Poster Presentation The International Congress of Neuroendocrinology 2014

Failure of thyroid hormone treatment to prevent inflammation-induced white matter injury in the immature brain (#204)

Anne-Laure Schang 1 2 3 , Juliette van Steenwinckel 1 2 3 , Didier Chevenne 4 , Marten Alkmark 5 6 , Pierre Gressens 1 2 3 6 , Bobbi Fleiss 1 2 3 6
  1. Université Paris Diderot Paris 7, Paris, France
  2. U1141 PROTECT, Inserm, Paris, France
  3. PremUP, Paris, France
  4. Service de biochimie et hormonologie, Hopital Robert Debre, Paris, France
  5. Department of Clinical Sciences, Sahlgrenska Academy/East Hospital , Gothenburg , Sweden
  6. Department of Perinatal Imaging and Health, Department of Division of Imaging Sciences and Biomedical Engineering, King’s College London, King’s Health Partners, St. Thomas’ Hospital, London, United Kingdom

Premature birth is very strongly associated with maternal/foetal inflammation and leads to permanent neurological deficits correlated with white matter damage, including maturational arrest of oligodendrocytes and hypomyelination. Preterm birth and exposure to inflammation causes hypothyroxinemia, and as oligodendrocyte maturation and myelination is regulated by thyroid hormones, supplementation with thyroxine (T4) seems a good candidate therapy for reducing white matter damage in preterm infants.

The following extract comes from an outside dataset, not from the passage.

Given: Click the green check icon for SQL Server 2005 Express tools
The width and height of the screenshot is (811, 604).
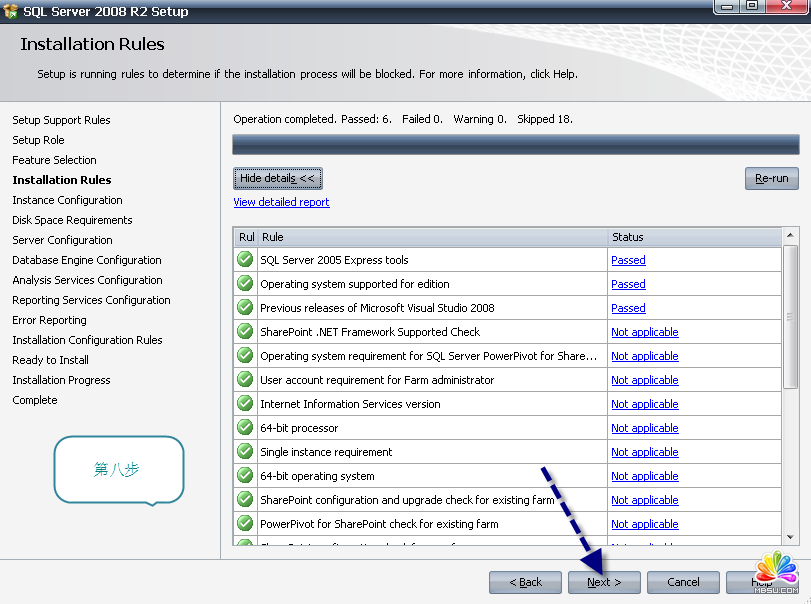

We report on a model of preterm inflammation-induced white matter damage, in which exposure from P1 to P5 to systemic inflammation, induced by interleukin-1β (IL-1β) causes oligodendrocyte maturational arrest and hypomyelination. In this model we have identified a transient hypothyroidism and wide-ranging dysfunction in thyroid hormone signalling pathways. To test whether a clinically relevant dose of T4 could reduce inflammation-induced white matter damage we concurrently treated mice being exposed to IL-1β from P1-P5 with T4 (20µg/kg/injection). At P10 we isolated O4-positive pre-oligodendrocytes, and gene expression analysis revealed that T4 treatment did not recover the IL-1β-induced maturational blockade of oligodendrocyte maturation. Moreover, at P10 and P30 immunohistochemistry for markers of oligodendrocyte lineage (NG2, PDGFRα and APC) and myelin (MBP) similarly indicated that T4 treatment did not improve IL-1β-induced deficits in the white matter.

In summary, in this model of preterm inflammation-induced white matter injury a clinically relevant dose of T4 had no therapeutic efficacy. We suggest that additional pre-clinical trials with T4 covering the breadth and scope of causes and outcomes of perinatal brain injury are required before we can correctly evaluate clinical trials data and understand the potential for thyroid hormone as a widely implementable clinical therapy.